Il presidente Pacchiarini: fatturati calati per contrazione dei prezzi al consumo e crescita dei costi

Confagricoltura traccia il bilancio. Aziende del settore in sofferenza: "Lavoreremo per avere più tutele"
Confagricoltura traccia il bilancio. Aziende del settore in sofferenza: "Lavoreremo per avere più tutele"

"Un anno con fatturati in calo, ma siamo pronti a ripartire con rinnovato impegno". È la sintesi che traccia, a pochi giorni dalla fine del 2023, Francesco Pacchiarini, presidente di Confagricoltura Milano Lodi e Monza Brianza. E dal vertice dell’associazione di categoria si indicano le linee di azione su cui si concentreranno i prossimi sforzi. "I fatturati diminuiti – spiega Pacchiarini – sono conseguenza della contrazione dei prezzi al consumo e della crescita dei costi di produzione. Una condizione comune a tutti i settori, da quello cerealicolo, che risente fortemente dei condizionamenti internazionali e dell’instabilità dei mercati, al latte, con i prezzi alla stalla in continuo calo da luglio rispetto allo stesso periodo dello scorso anno, al comparto zootecnico, con la filiera suinicola colpita oltretutto dalla peste suina, che ha raggiunto anche il nostro territorio e che rischia, senza norme aggiornate e adeguate, di mettere in ginocchio un intero settore, traino dell’export alimentare italiano in tutto il mondo".
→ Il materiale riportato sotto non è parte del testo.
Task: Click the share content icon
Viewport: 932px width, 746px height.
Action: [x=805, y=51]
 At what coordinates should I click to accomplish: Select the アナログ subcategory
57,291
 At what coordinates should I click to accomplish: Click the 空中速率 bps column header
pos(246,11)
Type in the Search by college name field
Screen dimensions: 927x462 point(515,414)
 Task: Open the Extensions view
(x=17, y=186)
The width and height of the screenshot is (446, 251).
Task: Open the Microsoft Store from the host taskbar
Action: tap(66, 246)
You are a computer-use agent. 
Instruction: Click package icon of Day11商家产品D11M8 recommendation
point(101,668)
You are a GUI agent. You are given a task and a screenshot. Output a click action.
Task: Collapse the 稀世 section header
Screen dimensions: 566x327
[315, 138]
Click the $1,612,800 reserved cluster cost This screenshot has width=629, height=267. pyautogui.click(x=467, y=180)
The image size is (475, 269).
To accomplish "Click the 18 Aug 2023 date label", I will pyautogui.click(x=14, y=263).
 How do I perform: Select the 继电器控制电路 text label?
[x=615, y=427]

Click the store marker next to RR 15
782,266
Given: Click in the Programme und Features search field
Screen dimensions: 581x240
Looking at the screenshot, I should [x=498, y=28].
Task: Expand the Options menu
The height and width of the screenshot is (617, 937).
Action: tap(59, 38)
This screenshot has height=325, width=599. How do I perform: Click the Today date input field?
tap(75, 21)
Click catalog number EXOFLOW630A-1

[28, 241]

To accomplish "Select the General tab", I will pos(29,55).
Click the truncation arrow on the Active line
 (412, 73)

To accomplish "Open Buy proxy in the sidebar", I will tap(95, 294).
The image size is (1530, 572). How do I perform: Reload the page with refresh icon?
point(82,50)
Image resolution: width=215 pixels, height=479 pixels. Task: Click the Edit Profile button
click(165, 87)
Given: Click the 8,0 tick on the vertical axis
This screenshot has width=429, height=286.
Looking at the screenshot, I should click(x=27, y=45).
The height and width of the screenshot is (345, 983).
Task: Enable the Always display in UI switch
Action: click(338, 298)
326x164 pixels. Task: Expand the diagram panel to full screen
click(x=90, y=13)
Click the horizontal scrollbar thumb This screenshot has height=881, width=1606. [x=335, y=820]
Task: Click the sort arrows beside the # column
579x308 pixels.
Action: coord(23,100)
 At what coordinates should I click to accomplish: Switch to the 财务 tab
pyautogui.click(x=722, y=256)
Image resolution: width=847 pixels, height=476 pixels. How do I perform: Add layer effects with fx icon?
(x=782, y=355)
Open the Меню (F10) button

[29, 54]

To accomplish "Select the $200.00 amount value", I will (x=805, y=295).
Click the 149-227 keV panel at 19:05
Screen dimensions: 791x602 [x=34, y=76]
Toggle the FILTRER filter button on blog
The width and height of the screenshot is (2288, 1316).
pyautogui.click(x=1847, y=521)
"La nostra categoria – aggiunge – è spesso accusata di facili lamentele e allarmismi ingiustificati, ma sono i dati economici a descrivere uno scenario complesso, anche per l’anno che ci aspetta. La legge finanziaria 2024 non porta novità incoraggianti: le risorse per il sistema delle assicurazioni agevolate risultano insufficienti a dare il sostegno necessario ai nostri imprenditori, questo sia per l’aumento dei costi delle polizze, sia per il numero crescente di richieste. Rischiano così di andare in fumo gli sforzi fatti per allargare la platea degli assicurati, soprattutto negli ultimi anni, caratterizzati dal moltiplicarsi di eventi meteorologici avversi. La manovra finanziaria non prevede, inoltre, la proroga della detassazione Irpef concessa agli agricoltori. Non sono previste misure a sostegno del comparto irriguo né, più in generale, provvedimenti per la crescita delle imprese, mentre dall’Europa, la revisione del Pnrr recentemente approvata, porta stanziamenti significativi, ma che toccano solo in parte il nostro territorio: i contributi saranno infatti in prevalenza destinati ai contratti di filiera, pesca e foreste, mentre degli 850milioni stanziati per la produzione di energia da fonti rinnovabili, una buona quota andrà al Sud. Si aggiungono le incognite legate al percorso di transizione ambientale e energetica, giustamente chiesto da Bruxelles". In uno scenario così intricato, Confagricoltura intende impegnarsi, nel 2024, per cercare di garantire al comparto le tutele, le possibilità di sviluppo e l’attenzione necessaria da parte dei vari livelli istituzionali. "Siederemo – conlude il presidente – al tavolo di confronto convocato dall’assessore regionale Guido Guidesi per la stesura del nuovo accordo quadro territoriale. Investimenti, coperture economiche, questione ambientale, crisi climatica, transizione energetica, sicurezza alimentare, innovazione, urbanistica, gestione della fauna selvatica sono i principali obiettivi su cui concentreremo gli sforzi, facendoci portavoce delle istanze del mondo agricolo e di un territorio fondato sul settore primario".